__What to do__
Please set down each line of the data again, unchanged.

__Dataset records__
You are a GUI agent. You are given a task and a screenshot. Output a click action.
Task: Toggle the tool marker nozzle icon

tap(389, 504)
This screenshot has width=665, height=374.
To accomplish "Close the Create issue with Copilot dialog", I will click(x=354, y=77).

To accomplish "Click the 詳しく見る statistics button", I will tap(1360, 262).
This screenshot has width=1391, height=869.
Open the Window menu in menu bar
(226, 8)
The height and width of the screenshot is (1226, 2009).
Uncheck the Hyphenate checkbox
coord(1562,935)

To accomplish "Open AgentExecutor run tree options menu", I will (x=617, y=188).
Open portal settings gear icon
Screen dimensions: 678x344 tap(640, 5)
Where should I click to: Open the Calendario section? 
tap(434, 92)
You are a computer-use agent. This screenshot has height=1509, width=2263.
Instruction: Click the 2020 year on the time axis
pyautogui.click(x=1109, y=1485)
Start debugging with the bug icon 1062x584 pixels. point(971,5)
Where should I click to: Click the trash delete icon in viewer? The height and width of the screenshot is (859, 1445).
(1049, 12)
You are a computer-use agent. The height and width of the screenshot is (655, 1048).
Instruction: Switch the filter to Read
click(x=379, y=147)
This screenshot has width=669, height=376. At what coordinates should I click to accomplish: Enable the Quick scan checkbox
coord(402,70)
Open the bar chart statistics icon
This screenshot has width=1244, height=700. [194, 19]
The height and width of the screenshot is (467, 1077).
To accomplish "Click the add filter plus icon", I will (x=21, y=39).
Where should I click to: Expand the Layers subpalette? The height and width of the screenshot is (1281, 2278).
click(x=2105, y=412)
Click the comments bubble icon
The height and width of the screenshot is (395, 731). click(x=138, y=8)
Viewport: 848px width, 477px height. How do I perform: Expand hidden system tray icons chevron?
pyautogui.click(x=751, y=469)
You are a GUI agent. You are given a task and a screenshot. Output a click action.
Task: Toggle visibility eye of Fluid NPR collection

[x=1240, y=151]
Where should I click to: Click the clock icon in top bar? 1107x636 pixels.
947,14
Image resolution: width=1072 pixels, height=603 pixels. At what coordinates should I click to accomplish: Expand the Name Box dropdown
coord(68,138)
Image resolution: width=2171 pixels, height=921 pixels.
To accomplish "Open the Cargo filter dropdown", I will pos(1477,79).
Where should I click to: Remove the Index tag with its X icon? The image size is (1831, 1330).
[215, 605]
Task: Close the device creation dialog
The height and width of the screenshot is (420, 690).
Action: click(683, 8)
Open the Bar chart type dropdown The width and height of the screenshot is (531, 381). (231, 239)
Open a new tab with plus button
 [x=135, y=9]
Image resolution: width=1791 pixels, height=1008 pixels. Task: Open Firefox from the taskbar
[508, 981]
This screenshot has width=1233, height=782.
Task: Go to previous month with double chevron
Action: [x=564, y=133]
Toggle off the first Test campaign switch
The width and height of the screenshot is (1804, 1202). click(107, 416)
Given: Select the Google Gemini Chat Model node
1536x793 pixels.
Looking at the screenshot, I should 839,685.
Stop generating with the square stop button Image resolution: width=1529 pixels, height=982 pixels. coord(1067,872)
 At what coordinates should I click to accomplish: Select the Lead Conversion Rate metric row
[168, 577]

__Response area__
You are a GUI agent. You are given a task and a screenshot. Output a click action.
Task: Toggle the tool marker nozzle icon

tap(389, 504)
This screenshot has width=665, height=374.
To accomplish "Close the Create issue with Copilot dialog", I will click(x=354, y=77).

To accomplish "Click the 詳しく見る statistics button", I will tap(1360, 262).
This screenshot has width=1391, height=869.
Open the Window menu in menu bar
(226, 8)
The height and width of the screenshot is (1226, 2009).
Uncheck the Hyphenate checkbox
coord(1562,935)

To accomplish "Open AgentExecutor run tree options menu", I will (x=617, y=188).
Open portal settings gear icon
Screen dimensions: 678x344 tap(640, 5)
Where should I click to: Open the Calendario section? 
tap(434, 92)
You are a computer-use agent. This screenshot has height=1509, width=2263.
Instruction: Click the 2020 year on the time axis
pyautogui.click(x=1109, y=1485)
Start debugging with the bug icon 1062x584 pixels. point(971,5)
Where should I click to: Click the trash delete icon in viewer? The height and width of the screenshot is (859, 1445).
(1049, 12)
You are a computer-use agent. The height and width of the screenshot is (655, 1048).
Instruction: Switch the filter to Read
click(x=379, y=147)
This screenshot has width=669, height=376. At what coordinates should I click to accomplish: Enable the Quick scan checkbox
coord(402,70)
Open the bar chart statistics icon
This screenshot has width=1244, height=700. [194, 19]
The height and width of the screenshot is (467, 1077).
To accomplish "Click the add filter plus icon", I will (x=21, y=39).
Where should I click to: Expand the Layers subpalette? The height and width of the screenshot is (1281, 2278).
click(x=2105, y=412)
Click the comments bubble icon
The height and width of the screenshot is (395, 731). click(x=138, y=8)
Viewport: 848px width, 477px height. How do I perform: Expand hidden system tray icons chevron?
pyautogui.click(x=751, y=469)
You are a GUI agent. You are given a task and a screenshot. Output a click action.
Task: Toggle visibility eye of Fluid NPR collection

[x=1240, y=151]
Where should I click to: Click the clock icon in top bar? 1107x636 pixels.
947,14
Image resolution: width=1072 pixels, height=603 pixels. At what coordinates should I click to accomplish: Expand the Name Box dropdown
coord(68,138)
Image resolution: width=2171 pixels, height=921 pixels.
To accomplish "Open the Cargo filter dropdown", I will pos(1477,79).
Where should I click to: Remove the Index tag with its X icon? The image size is (1831, 1330).
[215, 605]
Task: Close the device creation dialog
The height and width of the screenshot is (420, 690).
Action: click(683, 8)
Open the Bar chart type dropdown The width and height of the screenshot is (531, 381). (231, 239)
Open a new tab with plus button
 [x=135, y=9]
Image resolution: width=1791 pixels, height=1008 pixels. Task: Open Firefox from the taskbar
[508, 981]
This screenshot has width=1233, height=782.
Task: Go to previous month with double chevron
Action: [x=564, y=133]
Toggle off the first Test campaign switch
The width and height of the screenshot is (1804, 1202). click(107, 416)
Given: Select the Google Gemini Chat Model node
1536x793 pixels.
Looking at the screenshot, I should 839,685.
Stop generating with the square stop button Image resolution: width=1529 pixels, height=982 pixels. coord(1067,872)
 At what coordinates should I click to accomplish: Select the Lead Conversion Rate metric row
[168, 577]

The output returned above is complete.